"We do things all the time — we do the dishes, do the laundry, do the shopping. We go to work and dig or type or lift or speak. But few of us practice. The key difference between doing and practicing is this: When you practice an action, you aren't merely repeating by rote but rather are striving to improve or to refine whatever you are doing — whether it's signing your name, opening a door, carrying groceries, merging with traffic, or folding laundry.

"We're familiar with practicing a sport or a dance or a game or a musical instrument. Naturally, in these formal training activities, we understand that we want to improve our stroke or leap or swing or strum. We treat these activities as somehow special and separate from the practice of everyday life, as if they were more deserving of our full attention. Which is why Socrates once said to me, 'The difference between us, Dan, is that you practice gymnastics; I practice everything.'

"Think of it! What would it be like to practice every moment and everything we do? To attend to how we lift a forkful of food to our mouths, and breathe, and chew — to attend to the words we speak and how we speak them. I grant you, in the hands of some of our more obsessive or neurotic friends, this idea of practicing everything might take the shape of a compulsive, never-ending self-improvement program. But that isn't at all the point.
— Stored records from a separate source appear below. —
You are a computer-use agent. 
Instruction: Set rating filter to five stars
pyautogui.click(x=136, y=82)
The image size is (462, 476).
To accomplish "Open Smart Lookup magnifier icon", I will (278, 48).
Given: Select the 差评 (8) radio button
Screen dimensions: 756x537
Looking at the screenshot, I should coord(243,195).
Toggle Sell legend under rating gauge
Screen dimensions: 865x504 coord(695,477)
"The practice I'm recommending creates an art of living. Your life becomes an art form. Your performance is unique — unlike any other — because no one else can live your life as you can. When you practice all that you do, your attention naturally returns to each arising moment. You step into the flow. You enter the zone. You become a cloud drifting through the skies, neither racing ahead of the wind nor dragging behind, but moving naturally, once again in harmony with what the Chinese sages called the Tao.
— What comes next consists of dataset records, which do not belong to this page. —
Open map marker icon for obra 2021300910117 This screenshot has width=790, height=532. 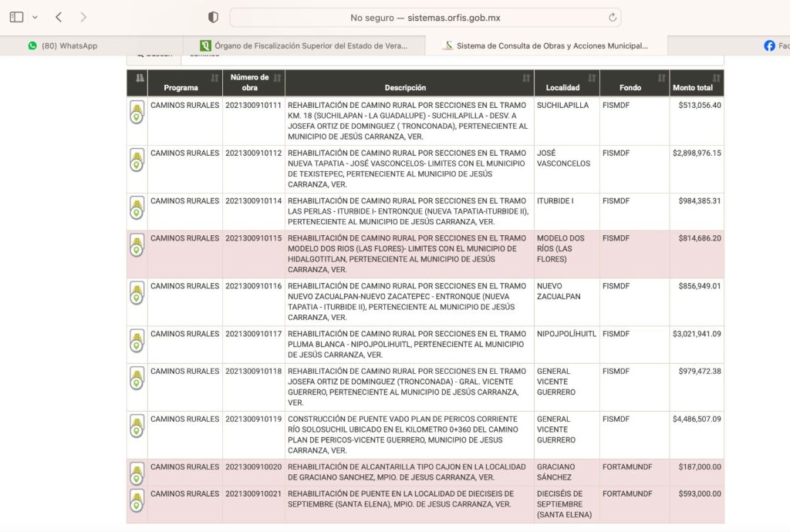[x=137, y=341]
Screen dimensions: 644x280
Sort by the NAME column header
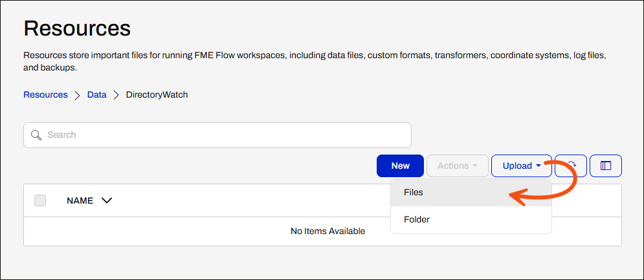80,200
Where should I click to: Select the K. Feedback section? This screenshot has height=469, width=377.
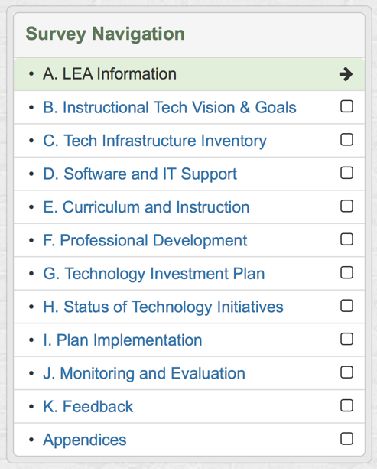88,407
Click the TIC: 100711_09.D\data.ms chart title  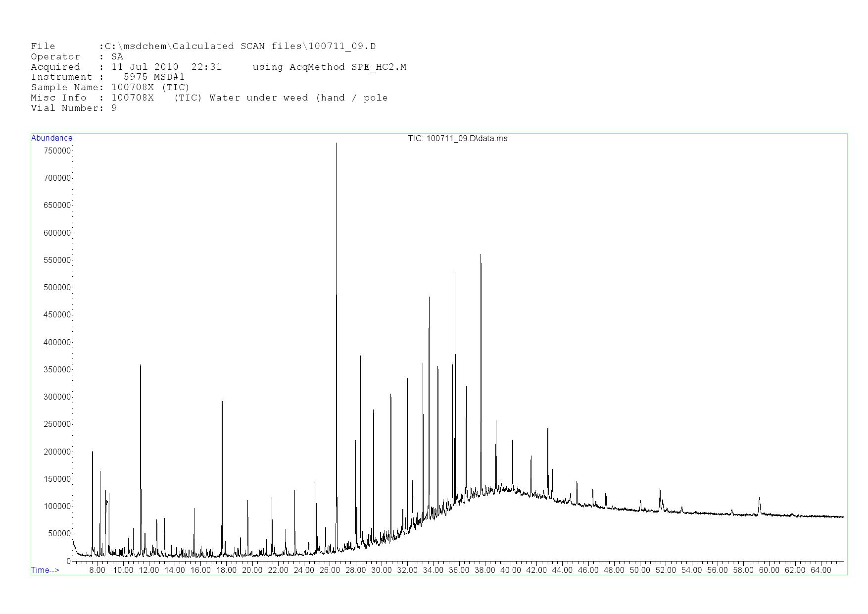pos(457,139)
"This is my practice. I remain something of a beginner, but a devoted one. I practice with the faith in this principle — that we improve over time. The first step is to form the sincere intention to respect each passing moment and treat each action as you would a performance before thousands. How you do anything is how you do everything, which is why the Zen masters say, 'If you can serve tea properly, you can do anything.' In mastering anything, you master yourself. So ask yourself, in random moments: Am I breathing? Am I relaxed? Am I moving with grace?"